> [What to produce]:
Read through the lines below and copy the ones holding the string "agent".

> [Extracted information]:
========================================================================

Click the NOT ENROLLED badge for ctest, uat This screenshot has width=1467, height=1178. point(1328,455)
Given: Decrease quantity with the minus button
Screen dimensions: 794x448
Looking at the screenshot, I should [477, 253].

========================================================================

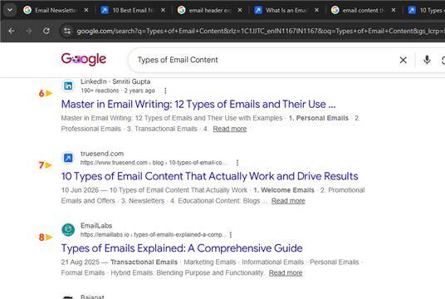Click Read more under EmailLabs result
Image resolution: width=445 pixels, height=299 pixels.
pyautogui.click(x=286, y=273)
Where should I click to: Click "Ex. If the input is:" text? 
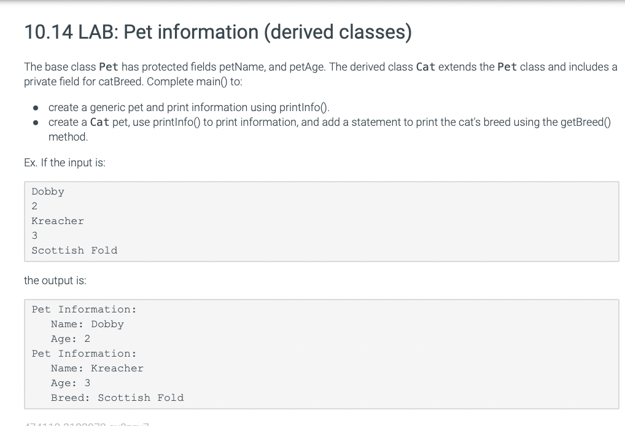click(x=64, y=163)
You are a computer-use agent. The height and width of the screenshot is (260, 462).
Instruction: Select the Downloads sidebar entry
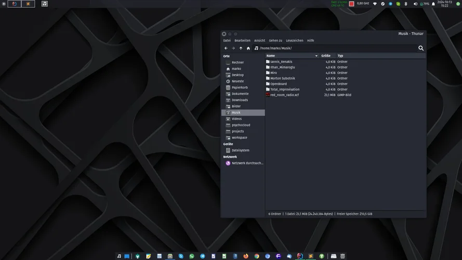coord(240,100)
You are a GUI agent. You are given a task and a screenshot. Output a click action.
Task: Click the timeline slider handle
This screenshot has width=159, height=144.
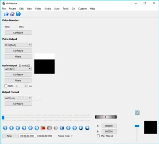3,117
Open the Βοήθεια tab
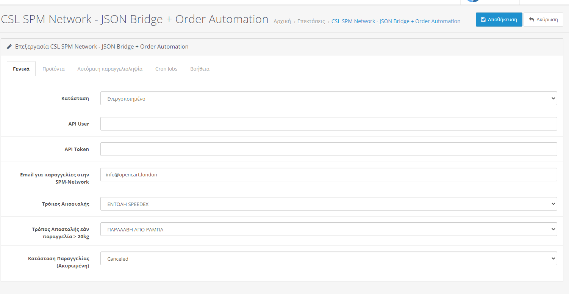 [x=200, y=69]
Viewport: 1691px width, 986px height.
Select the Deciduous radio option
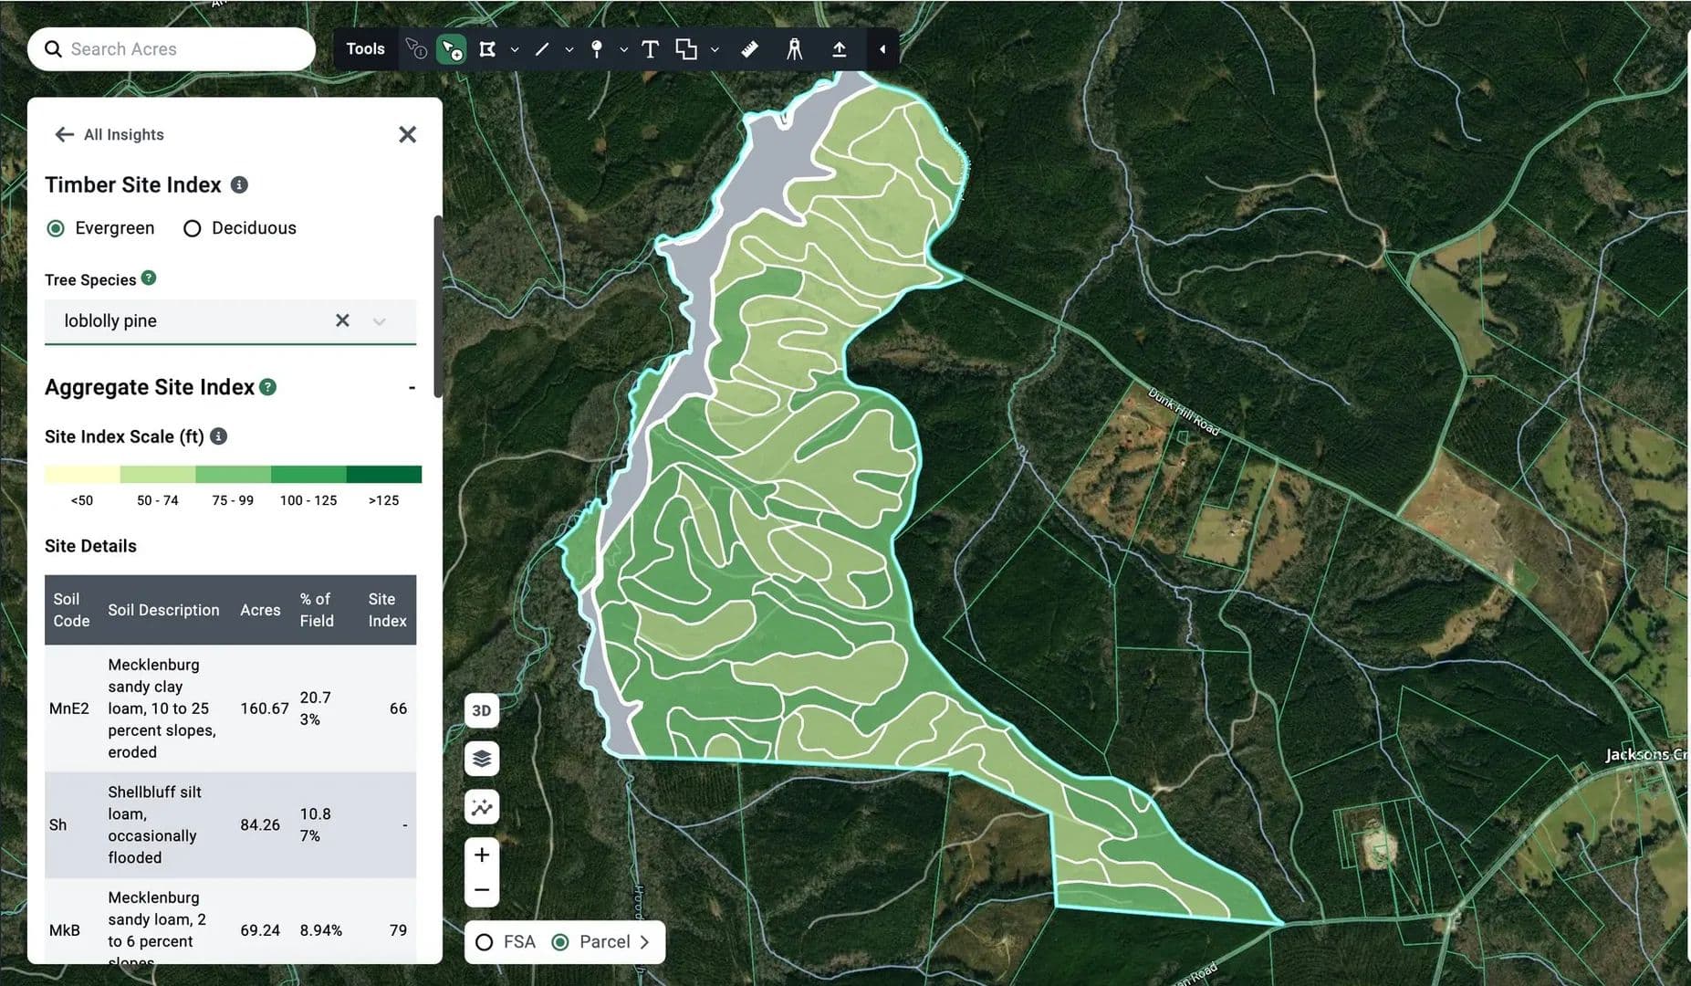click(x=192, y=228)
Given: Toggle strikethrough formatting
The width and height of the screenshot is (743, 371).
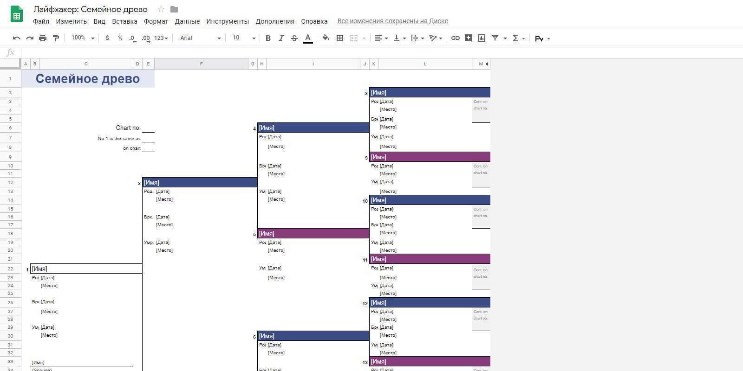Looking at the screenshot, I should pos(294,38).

========================================================================

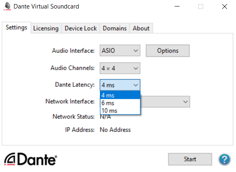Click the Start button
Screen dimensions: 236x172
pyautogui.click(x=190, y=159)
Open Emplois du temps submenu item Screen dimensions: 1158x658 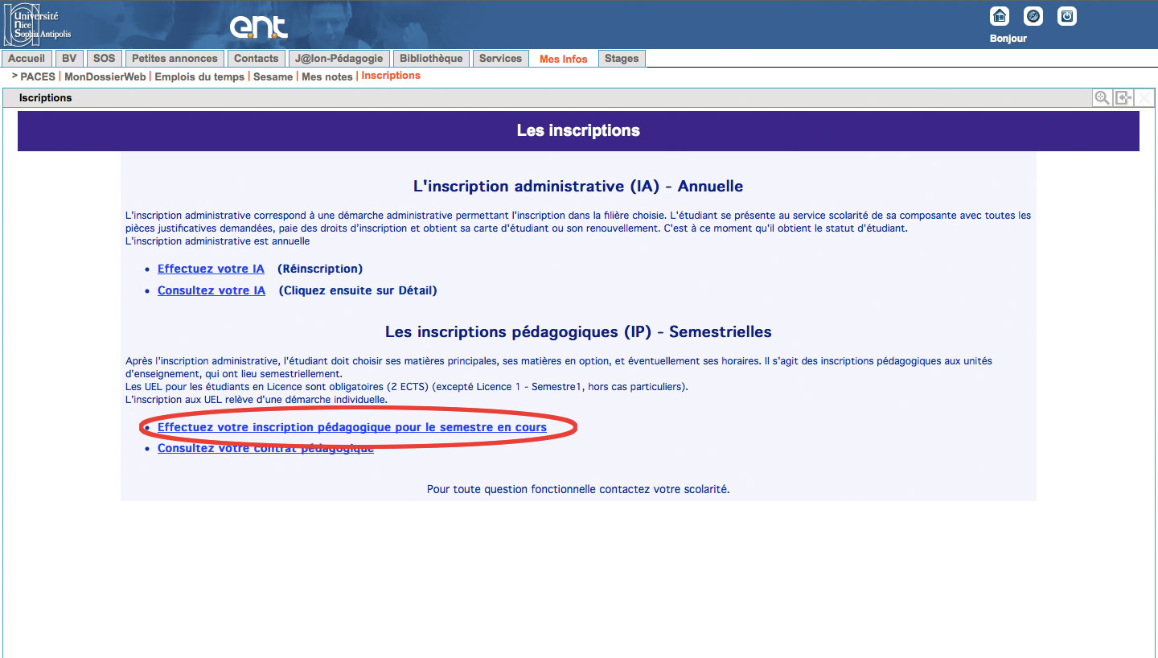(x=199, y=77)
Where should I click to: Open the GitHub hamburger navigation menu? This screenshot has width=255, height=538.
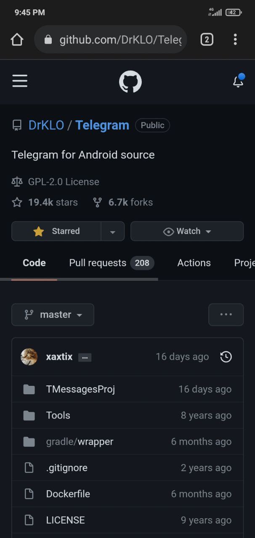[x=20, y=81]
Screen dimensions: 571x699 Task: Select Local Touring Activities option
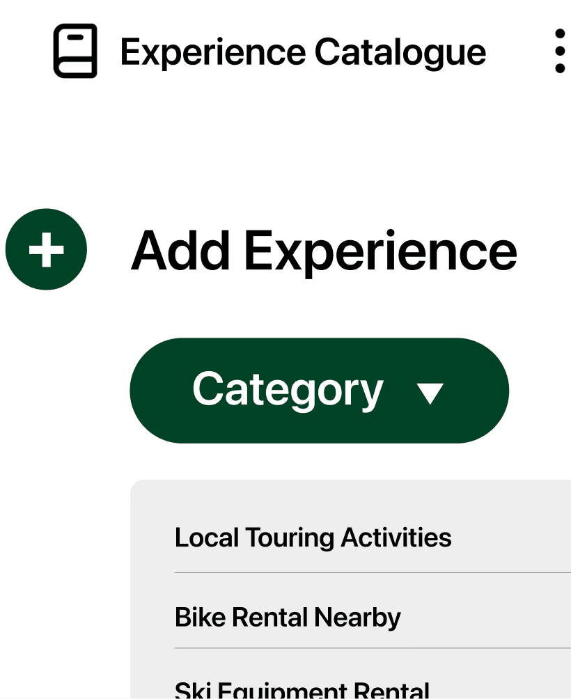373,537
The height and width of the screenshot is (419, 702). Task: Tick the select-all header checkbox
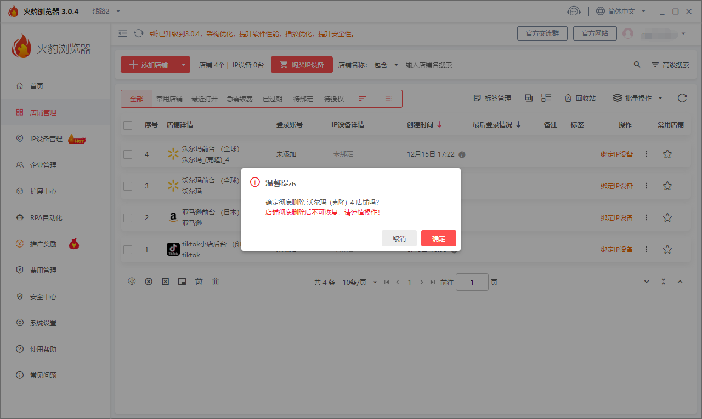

========================================================================

> [Task solution]:
You are a computer-use agent. The height and width of the screenshot is (260, 462).
You are a GUI agent. You are given a task and a screenshot. Output a click action.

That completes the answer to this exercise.